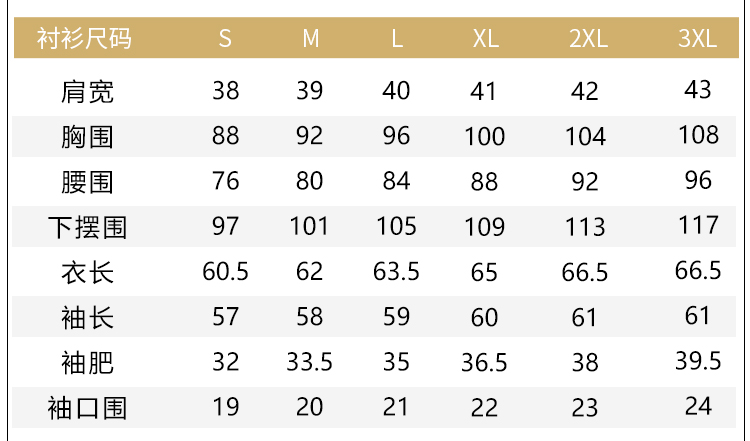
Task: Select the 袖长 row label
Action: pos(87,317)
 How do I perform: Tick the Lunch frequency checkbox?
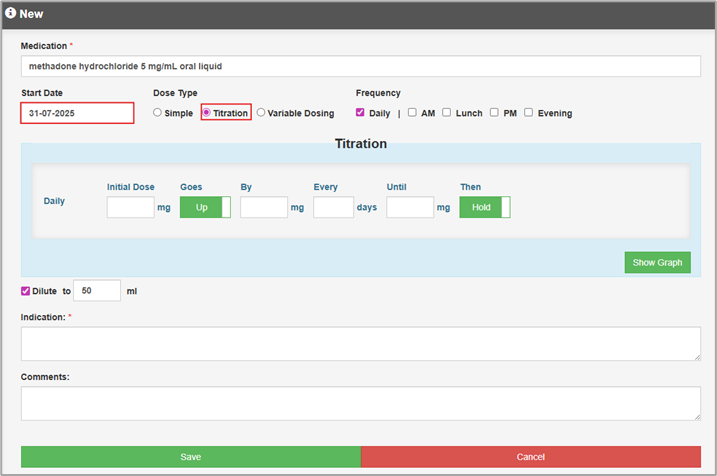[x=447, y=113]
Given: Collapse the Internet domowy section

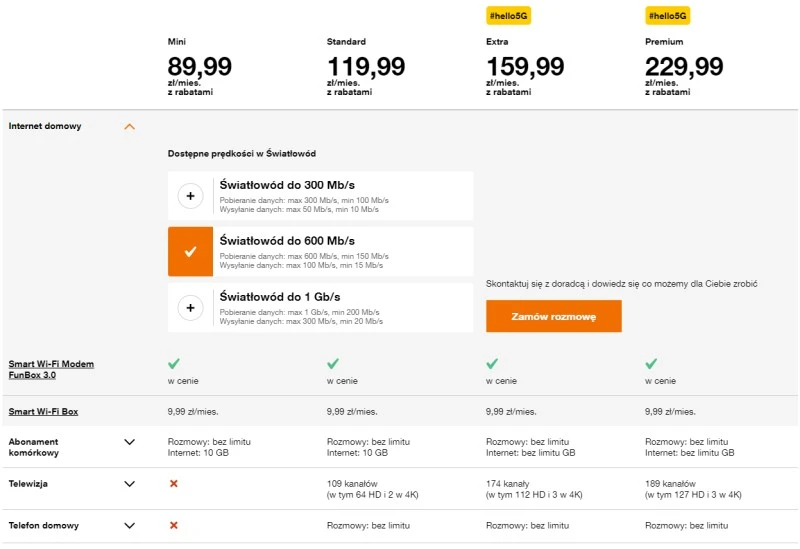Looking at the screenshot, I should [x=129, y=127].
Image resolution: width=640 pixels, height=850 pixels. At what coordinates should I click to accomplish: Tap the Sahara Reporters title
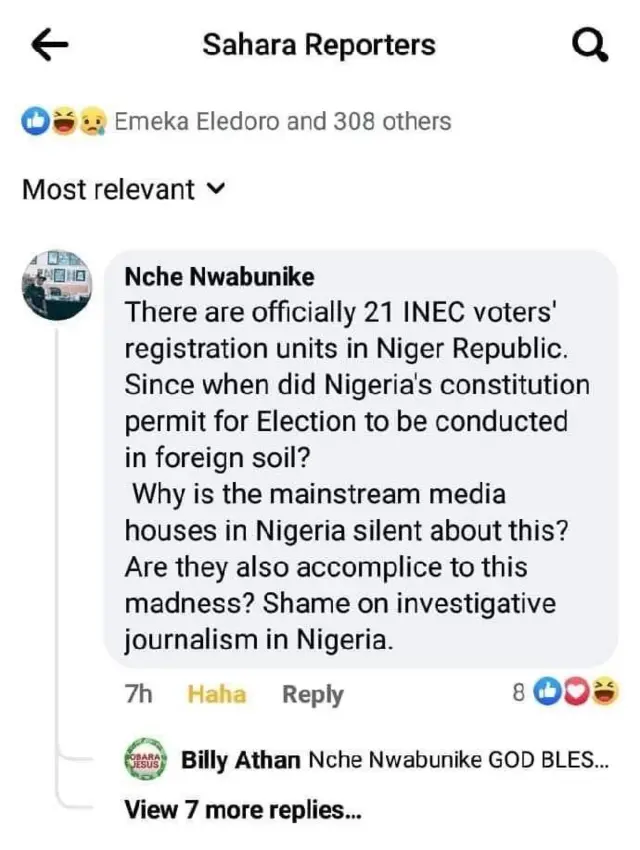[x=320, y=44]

-- Exercise objective --
Your task is to retype, exactly and only, the lines from the line holding "Given: Collapse the Internet domowy section" through the final line of the data above, with both ends kept. Drop the pictures.

-- Exercise output --
Given: Collapse the Internet domowy section

Looking at the screenshot, I should [x=129, y=127].
Image resolution: width=640 pixels, height=850 pixels. At what coordinates should I click to accomplish: Tap the Sahara Reporters title
[x=320, y=44]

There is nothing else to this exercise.